[Records drawn from a dataset]
━━━━━━

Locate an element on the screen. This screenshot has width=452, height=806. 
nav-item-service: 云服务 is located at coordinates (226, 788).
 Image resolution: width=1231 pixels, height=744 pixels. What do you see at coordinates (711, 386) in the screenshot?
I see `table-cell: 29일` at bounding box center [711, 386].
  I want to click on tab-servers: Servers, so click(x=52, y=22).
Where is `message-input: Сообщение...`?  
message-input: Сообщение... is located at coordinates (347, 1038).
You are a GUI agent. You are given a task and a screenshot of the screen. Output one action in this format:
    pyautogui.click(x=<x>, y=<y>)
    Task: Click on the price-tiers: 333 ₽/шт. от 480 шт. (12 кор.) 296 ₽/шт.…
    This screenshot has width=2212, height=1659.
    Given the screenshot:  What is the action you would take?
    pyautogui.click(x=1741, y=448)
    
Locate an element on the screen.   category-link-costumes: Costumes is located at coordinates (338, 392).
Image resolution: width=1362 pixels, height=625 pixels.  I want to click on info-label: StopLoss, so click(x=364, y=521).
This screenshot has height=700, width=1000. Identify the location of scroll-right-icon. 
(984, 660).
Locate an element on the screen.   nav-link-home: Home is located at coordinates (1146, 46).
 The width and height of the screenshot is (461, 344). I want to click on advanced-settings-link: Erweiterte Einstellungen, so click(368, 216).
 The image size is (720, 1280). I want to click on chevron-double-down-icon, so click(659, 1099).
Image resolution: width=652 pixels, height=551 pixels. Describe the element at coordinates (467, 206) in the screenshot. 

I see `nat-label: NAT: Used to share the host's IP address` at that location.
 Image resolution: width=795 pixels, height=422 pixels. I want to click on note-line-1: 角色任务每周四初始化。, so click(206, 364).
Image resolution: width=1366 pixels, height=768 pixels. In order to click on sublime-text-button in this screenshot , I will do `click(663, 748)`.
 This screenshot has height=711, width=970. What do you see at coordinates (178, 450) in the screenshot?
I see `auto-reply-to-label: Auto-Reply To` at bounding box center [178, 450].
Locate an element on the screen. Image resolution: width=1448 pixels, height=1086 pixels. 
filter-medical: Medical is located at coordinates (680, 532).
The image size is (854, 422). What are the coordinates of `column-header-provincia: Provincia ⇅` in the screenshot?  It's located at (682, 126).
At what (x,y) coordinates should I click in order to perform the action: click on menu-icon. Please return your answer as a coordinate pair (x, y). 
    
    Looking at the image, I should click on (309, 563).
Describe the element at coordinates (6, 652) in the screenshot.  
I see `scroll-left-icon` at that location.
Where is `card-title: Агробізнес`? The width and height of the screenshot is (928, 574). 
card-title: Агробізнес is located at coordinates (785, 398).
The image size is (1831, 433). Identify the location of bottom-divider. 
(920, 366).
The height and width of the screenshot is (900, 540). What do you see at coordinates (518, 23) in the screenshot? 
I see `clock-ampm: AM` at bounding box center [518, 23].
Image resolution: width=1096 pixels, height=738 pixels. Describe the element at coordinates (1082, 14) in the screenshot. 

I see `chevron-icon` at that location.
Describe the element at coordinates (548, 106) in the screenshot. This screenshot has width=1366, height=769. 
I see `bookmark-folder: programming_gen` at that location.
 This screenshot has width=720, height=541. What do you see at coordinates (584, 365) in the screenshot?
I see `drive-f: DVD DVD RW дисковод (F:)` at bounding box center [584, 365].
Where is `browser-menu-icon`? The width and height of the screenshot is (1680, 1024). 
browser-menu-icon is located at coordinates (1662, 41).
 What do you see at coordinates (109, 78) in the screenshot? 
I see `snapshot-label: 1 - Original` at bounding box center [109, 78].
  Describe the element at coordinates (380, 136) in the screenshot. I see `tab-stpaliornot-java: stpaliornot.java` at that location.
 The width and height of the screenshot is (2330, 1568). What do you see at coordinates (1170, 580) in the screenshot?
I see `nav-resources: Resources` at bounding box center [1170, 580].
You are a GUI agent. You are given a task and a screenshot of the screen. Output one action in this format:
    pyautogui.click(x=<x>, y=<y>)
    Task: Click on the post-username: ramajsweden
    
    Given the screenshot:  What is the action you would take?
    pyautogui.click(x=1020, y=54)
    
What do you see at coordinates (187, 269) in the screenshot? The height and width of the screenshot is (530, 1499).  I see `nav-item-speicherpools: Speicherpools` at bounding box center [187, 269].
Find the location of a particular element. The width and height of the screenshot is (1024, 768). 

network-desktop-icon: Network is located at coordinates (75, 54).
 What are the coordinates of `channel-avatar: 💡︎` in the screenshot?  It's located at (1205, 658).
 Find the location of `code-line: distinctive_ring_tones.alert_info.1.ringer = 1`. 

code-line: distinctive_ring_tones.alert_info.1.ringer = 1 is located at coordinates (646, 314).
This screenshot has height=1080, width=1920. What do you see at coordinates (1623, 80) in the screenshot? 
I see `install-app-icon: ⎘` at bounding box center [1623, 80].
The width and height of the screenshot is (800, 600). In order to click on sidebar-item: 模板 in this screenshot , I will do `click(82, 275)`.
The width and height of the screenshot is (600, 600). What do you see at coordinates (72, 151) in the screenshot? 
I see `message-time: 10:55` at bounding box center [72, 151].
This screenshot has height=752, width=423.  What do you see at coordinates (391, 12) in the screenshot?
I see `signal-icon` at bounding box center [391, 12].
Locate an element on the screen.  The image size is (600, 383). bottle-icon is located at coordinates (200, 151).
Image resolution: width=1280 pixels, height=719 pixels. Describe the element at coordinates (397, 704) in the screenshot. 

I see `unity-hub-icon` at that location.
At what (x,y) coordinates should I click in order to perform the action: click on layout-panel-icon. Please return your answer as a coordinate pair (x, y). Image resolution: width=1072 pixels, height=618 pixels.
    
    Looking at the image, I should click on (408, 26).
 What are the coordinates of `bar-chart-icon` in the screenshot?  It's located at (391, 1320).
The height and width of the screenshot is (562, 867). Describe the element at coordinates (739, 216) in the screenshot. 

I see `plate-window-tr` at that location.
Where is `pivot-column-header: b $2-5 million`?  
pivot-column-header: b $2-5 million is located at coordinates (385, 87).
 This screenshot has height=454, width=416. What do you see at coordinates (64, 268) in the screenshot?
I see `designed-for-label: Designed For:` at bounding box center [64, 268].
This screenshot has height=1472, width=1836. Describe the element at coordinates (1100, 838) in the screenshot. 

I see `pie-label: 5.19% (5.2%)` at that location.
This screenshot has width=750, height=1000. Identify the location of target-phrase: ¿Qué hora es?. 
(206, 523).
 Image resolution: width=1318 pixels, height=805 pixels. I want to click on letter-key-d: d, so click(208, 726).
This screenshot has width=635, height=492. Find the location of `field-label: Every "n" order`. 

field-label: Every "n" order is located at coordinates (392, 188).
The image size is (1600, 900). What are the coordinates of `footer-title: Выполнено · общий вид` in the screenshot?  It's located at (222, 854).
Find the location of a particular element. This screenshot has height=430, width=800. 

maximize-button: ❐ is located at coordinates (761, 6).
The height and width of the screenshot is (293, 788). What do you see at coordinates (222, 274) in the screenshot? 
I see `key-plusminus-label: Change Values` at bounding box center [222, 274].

━━━━━━

What you need to do: Render the records above as a JSON list of strings, one string per line and no blank lines. Begin at the line containing "This screenshot has height=1080, width=1920." and stop after the line containing "coordinates (200, 151).".

Result of the exercise:
[
  "This screenshot has height=1080, width=1920. What do you see at coordinates (1623, 80) in the screenshot? ",
  "I see `install-app-icon: ⎘` at bounding box center [1623, 80].",
  "The width and height of the screenshot is (800, 600). In order to click on sidebar-item: 模板 in this screenshot , I will do `click(82, 275)`.",
  "The width and height of the screenshot is (600, 600). What do you see at coordinates (72, 151) in the screenshot? ",
  "I see `message-time: 10:55` at bounding box center [72, 151].",
  "This screenshot has height=752, width=423.  What do you see at coordinates (391, 12) in the screenshot?",
  "I see `signal-icon` at bounding box center [391, 12].",
  "Locate an element on the screen.  The image size is (600, 383). bottle-icon is located at coordinates (200, 151)."
]